Other Less Common (but Important) Forms
Other common forms include: (a) Form 8621 (Return by U.S. Shareholder of a Passive Foreign Investment Company or Qualified Electing Fund); (b) Form 8804 (Annual Return for Partnership Withholding Tax); (c) Form 8895 (Foreign Partner’s Information Statement of Withholding Tax); (d) Form 8832 (Entity Classification Election); (e) Form 8833 (Treaty Based Return Position Disclosure Statement); (f) Form 8854 (Expatriation Information Return for those giving up US Citizenship or surrendering their Permanent Residency); and (g) Form 8873 (Extraterritorial Income Exclusion).

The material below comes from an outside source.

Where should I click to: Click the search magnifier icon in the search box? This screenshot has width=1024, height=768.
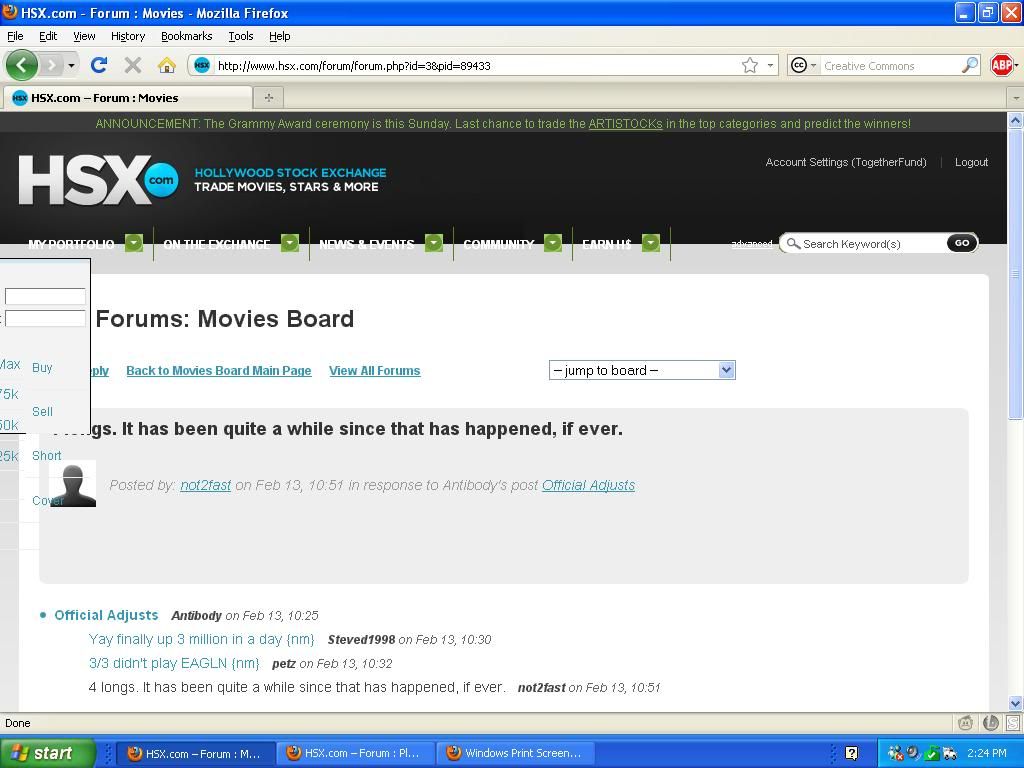[x=969, y=65]
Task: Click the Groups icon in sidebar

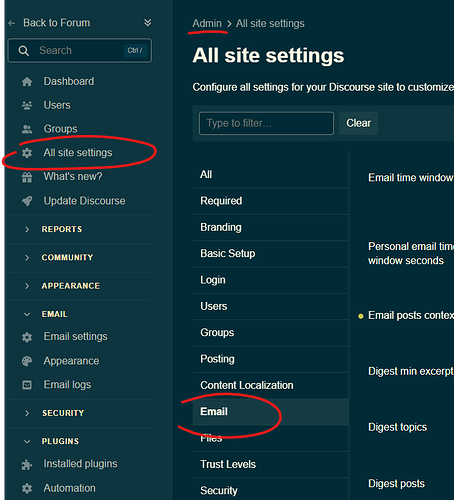Action: point(27,129)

As illustrated above, the Federal filing requirements with regard to foreign financial interests are complex and various. Although this article is a great starting point for practitioners and taxpayers alike, it is no substitute for more comprehensive tax advice. The penalties are much too substantial to miss a single filing requirement or deadline.

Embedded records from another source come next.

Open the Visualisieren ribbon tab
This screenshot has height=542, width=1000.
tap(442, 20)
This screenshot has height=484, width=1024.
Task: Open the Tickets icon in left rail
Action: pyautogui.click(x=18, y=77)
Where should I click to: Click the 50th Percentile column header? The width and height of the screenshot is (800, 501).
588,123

 See Internal Revenue Notice 2015-86 (June 10, 2015) (available at https://www.irs.gov/newsroom/taxpayers-with-foreign-assets-may-have-fbar-and-fatca-filing-requirements-in-june).
 Instructions for FinCEN Form 114 (FBAR) may be found at https://www.fincen.gov/sites/default/files/shared/FBAR%20Line%20Item%20Filing%20Instructions.pdf.

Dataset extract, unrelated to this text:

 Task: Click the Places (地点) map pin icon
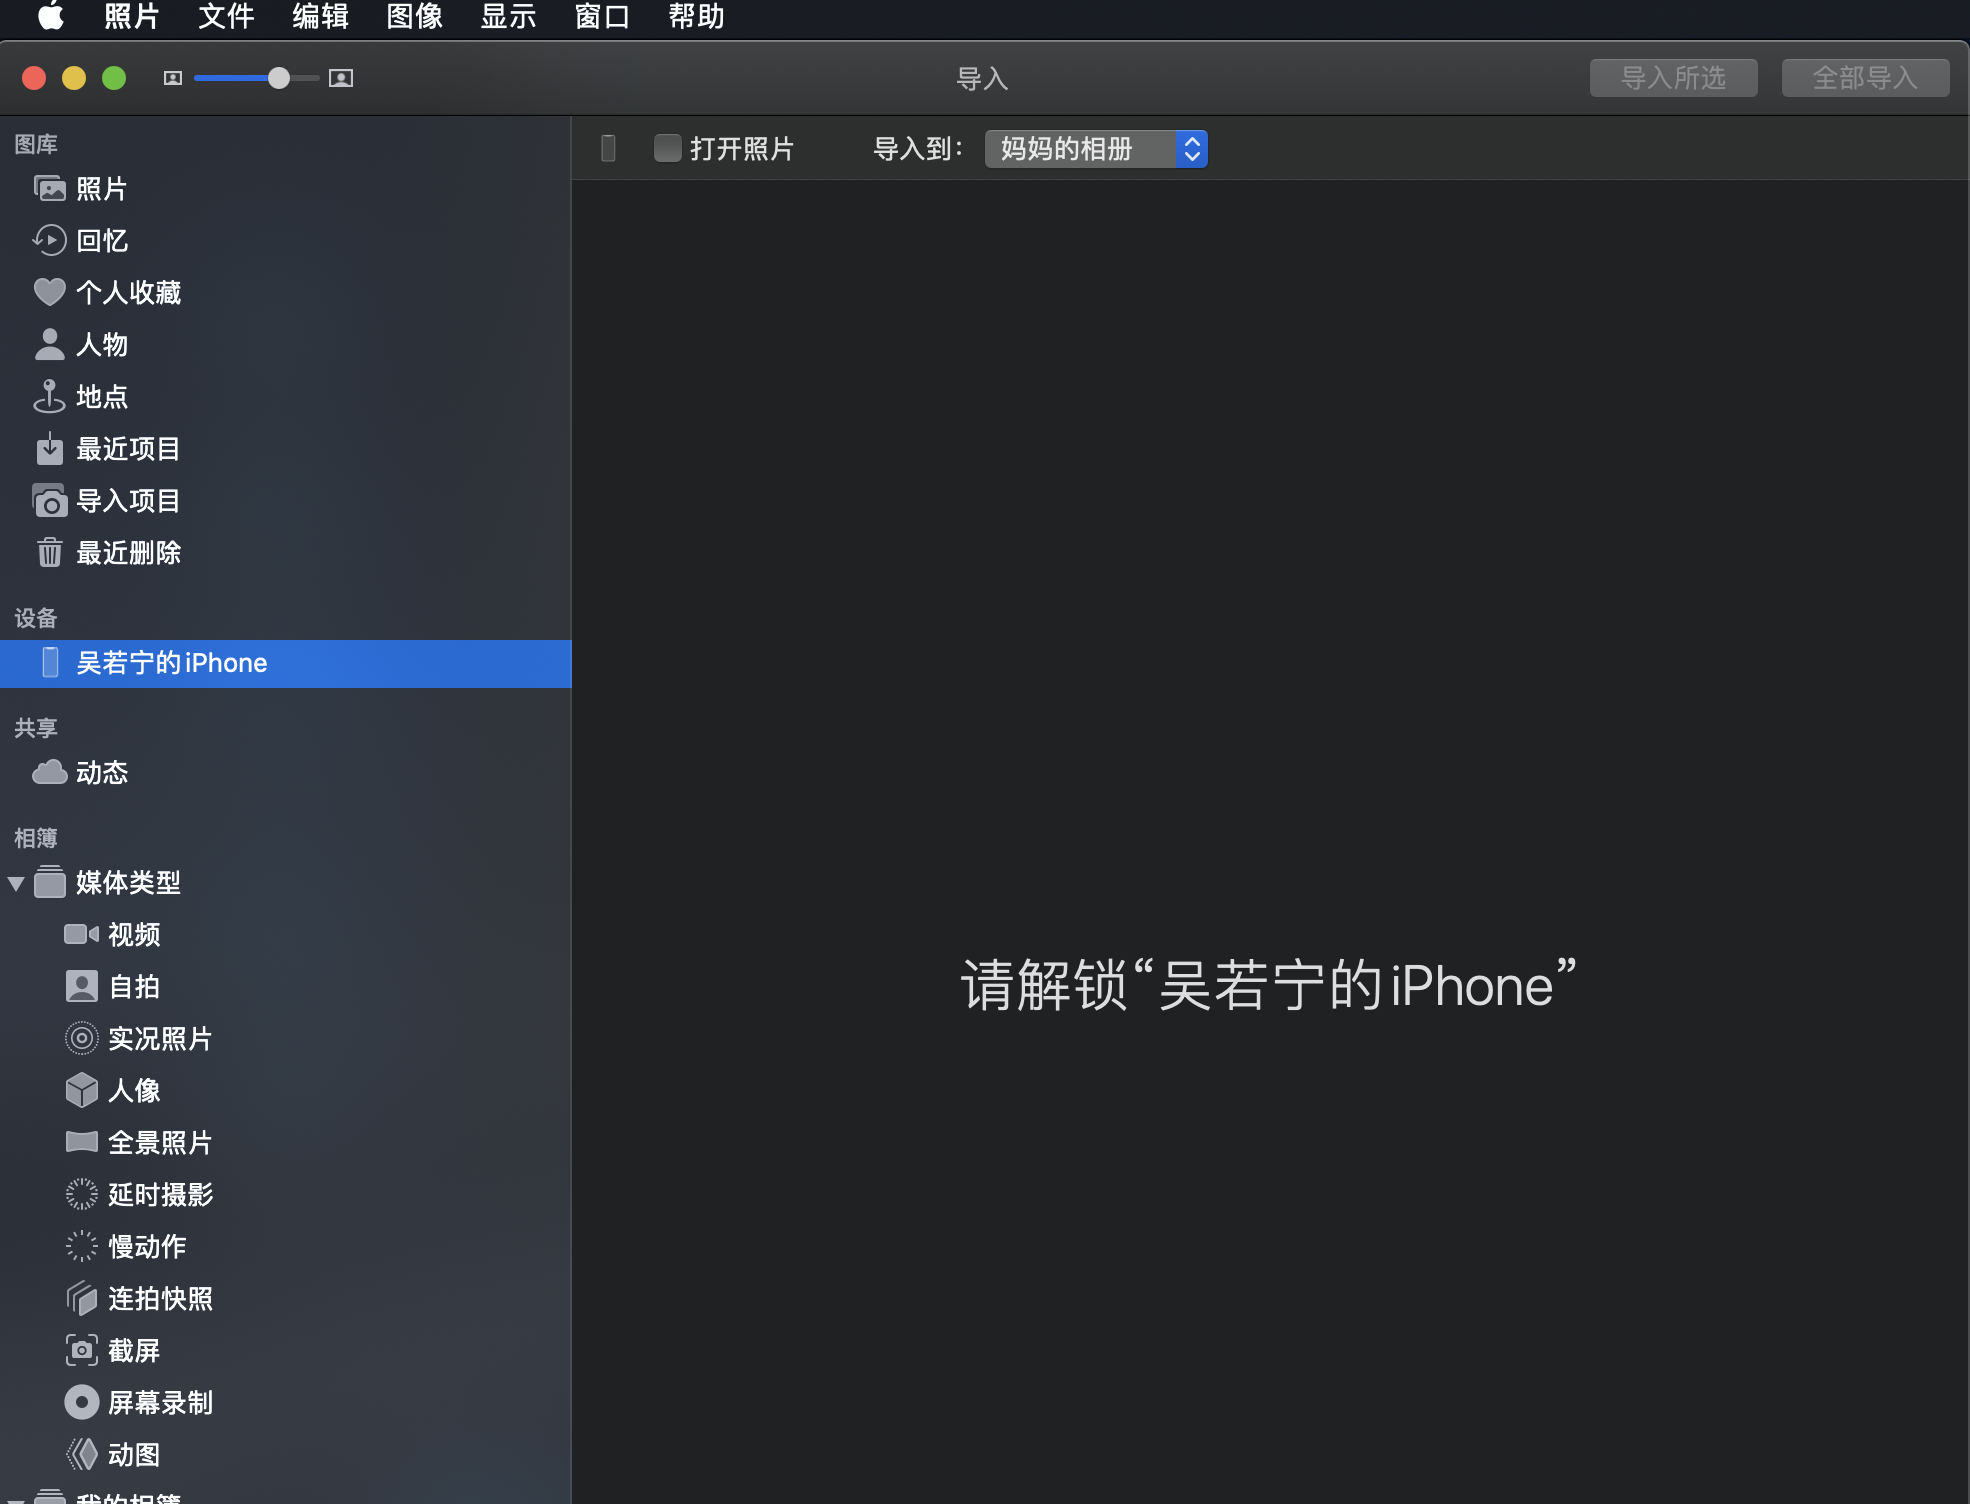[49, 396]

 Importantly, the Treasury Department’s official exchange rate is the only one accepted for a FBAR purposes. These rates can be found at https://fiscal.treasury.gov/reports-statements/treasury-reporting-rates-exchange/.
 See 31 C.F.R. § 1010.350(e)(2) (“Other Financial Interest”).
 The civil FBAR penalties are found under 31 U.S.C. § 5314. The criminal FBAR penalties are found under 31 U.S.C. § 5322.
 There is a split of authority whether the IRS may enforce the statutory maximum (50% of the account balance) in excess of $100,000. We will discuss this split of authority in a later post.
 A controlled foreign corporation (CFC) is a foreign corporation that has a U.S. shareholder or shareholders that own more than 50% of the total combined voting power of all classes of stock or the total value of stock of the corporation.